Arkana menodongkan pistolnya ke arah Rizal yang berada di pembatas rooftop itu. Sedangkan Mahesa yang melihatnya hanya bisa terdiam tidak bergerak di dekat pintu rooftop. Dia berusaha mencari momen yang tepat untuk bisa keluar dari sana. Persetan dengan Rizal yang berdiri di ambang kematian, yang paling penting adalah dirinya sendiri.
"Kamu pikir, pintu itu bisa dibuka setelah aku menekan tombol close? Sampai kapanpun, pintu akan terus menutup walaupun menggunakan kunci apapun—tidak akan pernah terbuka." Tandas Arkana dengan senyuman mengejek. "Kamu pikir, seluruh bangunan hanyalah tempat biasa tanpa pengaman? Kamu tidak tahu mengapa aku memberi nama perusahaan ini Nepenthes? Karena perusahaan ini seperti kantong Semar. Dia akan sabar menunggu mangsa yang mencoba masuk dan setelah mangsa itu terperangkap; kamu tahu bagaimana akhirnya." Sambung Arkana kemudian.
Rizal turun dari pembatas rooftop tersebut, mendekat ke arah Mahesa yang sudah kehabisan ide karena pintu tidak bisa dibuka. Keduanya saling menatap dan dengan sangat tiba-tiba menyerang Arkana. Tentu saja Arkana bukan lawan yang sepadan untuk mereka berdua. Arkana yang sendirian jauh lebih kuat dan pandai dalam strategi dibandingkan mereka yang hanya asal-asalan menggunakan tenaga.
Arkana menangkis tangan keduanya dan berhasil menjatuhkan mereka secara bersamaan, "aku bukanlah lawan yang tepat untuk kalian! Di tempat ini, ... tidak ada yang akan selamat.

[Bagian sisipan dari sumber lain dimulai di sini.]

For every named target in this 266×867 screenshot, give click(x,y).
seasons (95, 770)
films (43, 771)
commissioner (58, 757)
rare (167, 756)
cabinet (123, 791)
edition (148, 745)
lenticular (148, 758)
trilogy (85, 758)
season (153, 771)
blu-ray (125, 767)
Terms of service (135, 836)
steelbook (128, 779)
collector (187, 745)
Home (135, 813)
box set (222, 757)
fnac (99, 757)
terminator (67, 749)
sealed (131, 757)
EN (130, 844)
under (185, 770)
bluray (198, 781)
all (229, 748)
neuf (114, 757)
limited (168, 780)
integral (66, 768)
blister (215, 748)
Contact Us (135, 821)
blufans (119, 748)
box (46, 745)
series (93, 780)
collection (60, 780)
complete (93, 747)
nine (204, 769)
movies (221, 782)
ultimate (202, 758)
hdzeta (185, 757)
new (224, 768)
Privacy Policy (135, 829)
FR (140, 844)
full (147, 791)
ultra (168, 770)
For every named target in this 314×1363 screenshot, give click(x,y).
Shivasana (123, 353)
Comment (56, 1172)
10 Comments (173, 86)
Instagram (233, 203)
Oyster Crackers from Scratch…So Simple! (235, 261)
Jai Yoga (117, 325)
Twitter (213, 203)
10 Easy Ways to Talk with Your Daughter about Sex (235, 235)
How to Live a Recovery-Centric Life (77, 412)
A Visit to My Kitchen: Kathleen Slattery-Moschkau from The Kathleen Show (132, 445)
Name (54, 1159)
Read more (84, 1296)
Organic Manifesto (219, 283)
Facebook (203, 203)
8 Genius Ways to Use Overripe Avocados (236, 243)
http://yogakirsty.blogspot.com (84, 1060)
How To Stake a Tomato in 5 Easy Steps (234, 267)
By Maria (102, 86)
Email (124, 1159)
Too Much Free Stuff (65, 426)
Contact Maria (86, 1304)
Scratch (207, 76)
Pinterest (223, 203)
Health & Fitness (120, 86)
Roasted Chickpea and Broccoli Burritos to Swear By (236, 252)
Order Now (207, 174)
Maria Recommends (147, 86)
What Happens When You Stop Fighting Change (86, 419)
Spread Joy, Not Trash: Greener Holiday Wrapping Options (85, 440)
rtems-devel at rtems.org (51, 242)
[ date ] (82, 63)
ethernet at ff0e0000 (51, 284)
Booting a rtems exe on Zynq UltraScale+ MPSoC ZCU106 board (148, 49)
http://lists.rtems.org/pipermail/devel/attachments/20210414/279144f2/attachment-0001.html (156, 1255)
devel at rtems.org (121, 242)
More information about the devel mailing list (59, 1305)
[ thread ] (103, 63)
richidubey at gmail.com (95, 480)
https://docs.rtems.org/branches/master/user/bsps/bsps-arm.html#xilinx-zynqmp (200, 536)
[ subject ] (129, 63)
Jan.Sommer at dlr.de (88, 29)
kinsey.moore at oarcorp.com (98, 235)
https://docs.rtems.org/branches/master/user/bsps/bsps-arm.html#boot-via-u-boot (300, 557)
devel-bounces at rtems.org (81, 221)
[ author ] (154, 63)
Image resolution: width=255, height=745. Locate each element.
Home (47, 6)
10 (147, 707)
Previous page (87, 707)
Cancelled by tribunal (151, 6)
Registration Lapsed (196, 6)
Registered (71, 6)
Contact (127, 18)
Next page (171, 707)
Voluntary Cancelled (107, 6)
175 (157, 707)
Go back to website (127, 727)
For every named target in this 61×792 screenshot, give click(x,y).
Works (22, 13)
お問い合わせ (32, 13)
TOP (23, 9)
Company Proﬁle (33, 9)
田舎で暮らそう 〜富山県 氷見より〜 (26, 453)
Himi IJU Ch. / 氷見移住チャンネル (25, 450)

Begitulah aku mendesain bangunan ini. Di mana larangan yang dibuat selalu memberikan efek yang membuat orang lain jera dan tidak akan melakukannya lagi. Apa kalian tidak mendengar cerita dari para senior kalian tentang hukuman untuk orang-orang yang sudah berani masuk ke kawasan terlarang?"
Mereka meringis kesakitan, tidak fokus dengan apa yang Arkana katakan.
"Bukankah kalian ingin melihatku secara langsung? Kalian juga ingin membuat video dan memperlihatkan kepada semua orang bagaimana wajah pemilik perusahaan ini? Bukankah kalian masuk kesini karena bantuan orang dalam? Aku bahkan akan memecatnya begitu aku selesai dengan kalian." Ucap Arkana dengan senyuman sinisnya.
Semuanya berlalu dengan cepat selama setengah jam. Tidak ada lagi perundingan seperti yang mereka harapkan karena helikopter itu telah terbang meninggalkan gedung itu. Tidak lama kemudian terdengar suara teriakan yang sangat kencang saat seseorang jatuh dari rooftop dan menghantam jalanan.
"Mahesa—" teriak seseorang yang berada di dalam ruangannya. "Apa yang terjad—" ucapannya terputus karena tiba-tiba dia terjatuh dengan tubuh kejang-kejang.
Semua orang panik, kantor pun berubah tidak kondusif. Di luar kantor pun sama, mereka melihat kejadian mengerikan itu dengan mata kepala mereka sendiri.
Arkana tersenyum samar dari ketinggian, menatap kerumunan manusia yang dilihatnya dari layar kecil yang terpasang di helikopter miliknya.
"Ada sebab, ada akibat. Itu lah mengapa pentingnya untuk tidak melanggar privasi orang lain. Aku sudah memperingatkan kalian, tapi bagi siapa yang tidak mendengarkan, maka semuanya akan diselesaikan tanpa syarat." Tandasnya dengan suara santai.
Dua pegawai itu pun meninggal di tempat. Yang satunya diduga karena mengonsumsi narkoba dan terjadi overdosis, sedangkan yang satunya terkena serangan jantung. Padahal kejadian yang sebenarnya adalah seseorang telah membunuh kedua orang tersebut. Pembunuhan yang tertata rapi dan tidak ada satupun orang yang tahu tentang kejadian tersebut kecuali seorang laki-laki yang tengah meringkuk di pojokan pintu. Dia menutup matanya, menutup telinganya, lalu berteriak dengan sangat kencang.
Akhir cerita, semuanya akan tetap baik-baik saja. Orang-orang yang sudah kenyang materi dari Arkana akan mengurusnya dengan sangat cepat. Tidak apa-apa, semuanya memang adil untuk orang-orang ber-uang sepertinya. Sudah hukum alam!